(Entri teks dan lokasi item)
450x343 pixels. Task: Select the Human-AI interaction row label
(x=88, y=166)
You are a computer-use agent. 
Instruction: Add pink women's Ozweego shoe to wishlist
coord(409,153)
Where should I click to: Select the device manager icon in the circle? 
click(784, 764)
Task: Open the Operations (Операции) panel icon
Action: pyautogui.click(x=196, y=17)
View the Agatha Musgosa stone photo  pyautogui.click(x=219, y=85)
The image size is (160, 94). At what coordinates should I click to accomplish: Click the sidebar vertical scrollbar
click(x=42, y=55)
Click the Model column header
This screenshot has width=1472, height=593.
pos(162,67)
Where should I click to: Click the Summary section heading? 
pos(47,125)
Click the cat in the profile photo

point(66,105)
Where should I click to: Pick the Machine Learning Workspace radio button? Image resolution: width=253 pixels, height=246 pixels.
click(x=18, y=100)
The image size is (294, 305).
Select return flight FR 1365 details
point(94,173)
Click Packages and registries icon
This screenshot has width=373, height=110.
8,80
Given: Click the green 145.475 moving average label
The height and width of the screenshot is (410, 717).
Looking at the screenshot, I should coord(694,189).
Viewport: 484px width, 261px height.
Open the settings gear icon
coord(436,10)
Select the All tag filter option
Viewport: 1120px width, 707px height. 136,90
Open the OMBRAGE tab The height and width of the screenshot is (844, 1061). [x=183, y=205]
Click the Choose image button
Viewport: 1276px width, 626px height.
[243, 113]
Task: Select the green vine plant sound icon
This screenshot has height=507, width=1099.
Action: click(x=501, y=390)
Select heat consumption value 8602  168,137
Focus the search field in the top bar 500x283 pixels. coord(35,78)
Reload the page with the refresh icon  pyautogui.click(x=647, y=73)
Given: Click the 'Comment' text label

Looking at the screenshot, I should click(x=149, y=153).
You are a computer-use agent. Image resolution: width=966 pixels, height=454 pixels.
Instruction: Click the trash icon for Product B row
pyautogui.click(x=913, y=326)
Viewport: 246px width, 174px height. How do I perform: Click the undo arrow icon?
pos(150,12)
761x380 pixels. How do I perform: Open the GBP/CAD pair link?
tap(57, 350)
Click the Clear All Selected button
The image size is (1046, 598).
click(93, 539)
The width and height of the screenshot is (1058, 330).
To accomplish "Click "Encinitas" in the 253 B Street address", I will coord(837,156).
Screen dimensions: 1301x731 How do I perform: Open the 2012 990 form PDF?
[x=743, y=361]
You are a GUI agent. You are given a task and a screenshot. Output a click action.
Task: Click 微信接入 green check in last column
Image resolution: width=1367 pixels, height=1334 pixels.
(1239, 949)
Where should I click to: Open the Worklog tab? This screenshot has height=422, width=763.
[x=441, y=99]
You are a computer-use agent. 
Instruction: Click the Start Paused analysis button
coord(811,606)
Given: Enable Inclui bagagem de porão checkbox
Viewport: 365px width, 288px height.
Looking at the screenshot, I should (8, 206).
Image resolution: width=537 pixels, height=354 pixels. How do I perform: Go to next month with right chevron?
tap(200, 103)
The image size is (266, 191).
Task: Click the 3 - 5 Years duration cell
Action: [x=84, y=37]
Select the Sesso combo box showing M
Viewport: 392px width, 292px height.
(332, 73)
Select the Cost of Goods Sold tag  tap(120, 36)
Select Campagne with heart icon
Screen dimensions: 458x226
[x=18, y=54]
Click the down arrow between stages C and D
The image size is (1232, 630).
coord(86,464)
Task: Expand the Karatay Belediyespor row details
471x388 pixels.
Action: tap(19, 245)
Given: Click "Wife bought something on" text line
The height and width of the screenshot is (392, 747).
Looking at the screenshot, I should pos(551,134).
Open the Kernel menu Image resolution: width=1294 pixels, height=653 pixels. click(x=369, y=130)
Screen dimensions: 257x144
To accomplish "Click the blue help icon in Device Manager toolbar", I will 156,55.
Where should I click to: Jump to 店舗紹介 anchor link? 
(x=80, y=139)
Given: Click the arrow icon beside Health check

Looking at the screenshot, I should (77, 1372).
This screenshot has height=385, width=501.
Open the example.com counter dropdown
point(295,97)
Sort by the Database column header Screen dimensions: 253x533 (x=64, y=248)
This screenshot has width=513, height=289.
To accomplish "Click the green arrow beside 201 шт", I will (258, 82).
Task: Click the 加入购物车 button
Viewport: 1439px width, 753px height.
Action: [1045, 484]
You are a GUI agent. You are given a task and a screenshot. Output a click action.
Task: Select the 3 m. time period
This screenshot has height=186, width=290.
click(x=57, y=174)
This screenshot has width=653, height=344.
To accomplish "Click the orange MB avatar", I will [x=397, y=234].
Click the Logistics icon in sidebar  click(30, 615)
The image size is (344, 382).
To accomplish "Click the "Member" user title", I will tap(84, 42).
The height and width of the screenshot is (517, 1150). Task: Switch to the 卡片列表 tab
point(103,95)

Rumusan Soal:
Salin tanpa perubahan semua baris daftar di atas, mulai dari baris yang memuat "This screenshot has height=385, width=501." sampai baris yang memuat "Sort by the". Kedua baris itu ikut disalin.

Jawaban Tugas:
This screenshot has height=385, width=501.
Open the example.com counter dropdown
point(295,97)
Sort by the Database column header Screen dimensions: 253x533 (x=64, y=248)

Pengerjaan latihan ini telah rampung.